Kris memutar motornya untuk pergi, tapi Tao segera memanggilnya membuat Kris menoleh kearah Tao yang berdiri di depan pagar.
"Apa kau baik-baik saja?", tanya Tao dengan suara khawatir setelah mengingat Kris baru saja mendapat tamparan. Tao mengelak kalau ia mengkhawatirkan Kris karena alasan khusus. Ia mengkhawatirkan Kris sebagai orang yang ia kenal. Bagaimanapun juga Kris adalah teman sekelasnya.
"Hm…", Kris mengangguk pelan. Setelah itu ia pamit untuk pergi dan menyuruh Tao segera masuk. Tapi saat Tao membuka pagarnya, Kris justru memanggilnya.
"Ada apa?", tanya Tao.
"Bisakah aku minta tolong padamu?"
Tao mengangguk kecil, "Soal apa?"
"Anggap saja kau tidak melihat apapun hari ini"
Tao terbengong di tempatnya sampai Kris menghilang dengan motornya. Kejadian itu pasti sangat buruk bagi Kris sampai-sampai ia meminta Tao untuk melupakannya.
-Love by Accident-
"Selamat pagi Tao!", seru Baekhyun saat sampai di tempat duduknya. Baekhyun mengernyit karena Tao tidak membalasnya. Gadis bermata panda itu malah tertidur lemas, meletakkan kepalanya menghadap kearah Baekhyun diatas tumpukan kamus.
"Ada apa? Kau sakit?", Baekhyun meraba dahi Tao dengan telapak tangannya setelah meletakkan ranselnya.
"Hmm… suhu tubuhmu normal", katanya.
Tao menyingkirkan tangan Baekhyun dengan lembut. "Aku baik-baik saja"
"Aku tidak yakin", balas Baekhyun.
Baekhyun mengeluarkan kamus dan beberapa buku tebal ke atas meja dan menumpuknya lalu meletakkan kepalanya ke posisi yang sama seperti Tao.
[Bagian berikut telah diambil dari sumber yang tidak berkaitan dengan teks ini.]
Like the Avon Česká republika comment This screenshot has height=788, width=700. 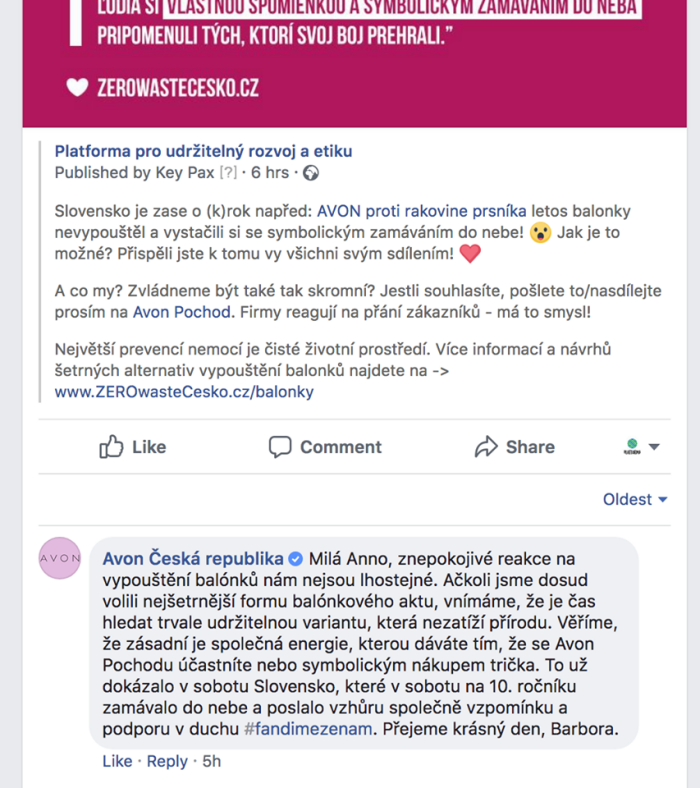pyautogui.click(x=117, y=761)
Kini meraka saling bertatapan.
"Kau tidak mau cerita?", tanya Baekhyun. Gadis itu yakin sekali Tao sedang memikirkan sesuatu.
Tao menggeleng pelan. Baekhyun hanya menghela nafas. "Baiklah…", ujar Baekhyun pasrah.
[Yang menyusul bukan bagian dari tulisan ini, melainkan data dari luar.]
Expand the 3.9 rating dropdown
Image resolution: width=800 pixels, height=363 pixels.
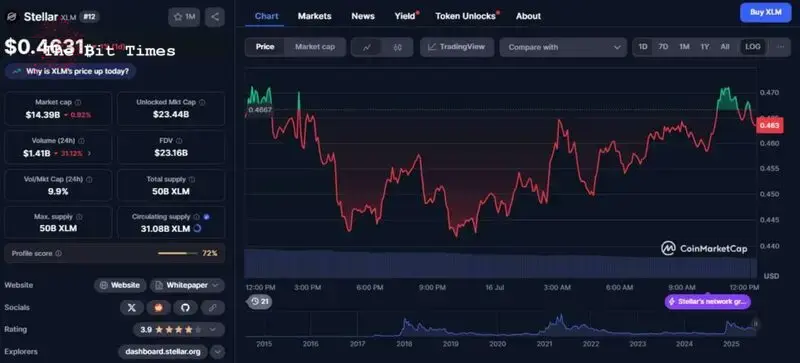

Baekhyun menegakkan tubuhnya. Tidur dengan posisi seperti itu ternyata tidak nyaman bagi lehernya. Baekhyun teringat soal semalam. Ia buru-buru membuka mulutnya.
"Tao! Kau harus tau semalam seseorang mengikutiku", ucap Baekhyun dengan suara cukup keras.
Tao menanggapinya dengan tidak bersemangat. "Siapa?"
Baekhyun melirik Tao dengan ekspresi sebal. Tao memang bicara dengannya, tapi pandangan gadis itu kosong. "Sudahlah, lupakan", balas Baekhyun sambil menyandarkan punggungnya ke kursi.
Bel masuk berbunyi. Kelas baru setengah penuh, namun saat bel terdengar nyaring, seluruh siswa yang masih berkeliaran buru-buru masuk ke kelas mereka masing-masing. Rutinitas belajar dimulai.
-ANTIFAN-
Baekhyun lagi-lagi harus menghabiskan waktu istirahat seorang diri tanpa Tao. Gadis berkantung mata seperti panda itu mengatakan memiliki urusan lain. Entah mengapa Baekhyun merasa sejak kemarin Tao bertingkah seakan sibuk sekali.
Baekhyun berjalan melewati koridor yang ramai dengan para murid. Ada yang sedang mengobrol, membaca buku, sampai berlarian seperti anak sekolah dasar. Baekhyun hanya bisa menghela nafas saat seorang anak lelaki tidak sengaja menabraknya karena kejar-kejaran. Dia bahkan pergi tanpa meminta maaf. Sungguh tidak punya sopan santun.
"Ya Chen!", suara nyaring anak perempuan terdengar melengking. Baekhyun melihat anak lelaki yang baru saja menabraknya berlari kencang saat anak perempuan yang meneriakinya mendekat. Baekhyun melihat anak perempuan itu berhenti di dekatnya karena tidak kuat berlari. Terlihat dari caranya mengambil nafas dengan terengah-engah.
"Kau tidak apa-apa?", tanya Baekhyun sambil memperhatikan anak perempuan di dekatnya. Menurut Baekhyun, anak itu terlihat manis dengan pipi bulatnya yang seperti bakpao. Wajahnya memerah karena kelelahan. Sebenarnya apa yang ia lakukan sampai selelah ini?
"Aku… tidak apa-apa", jawabnya dengan susah payah.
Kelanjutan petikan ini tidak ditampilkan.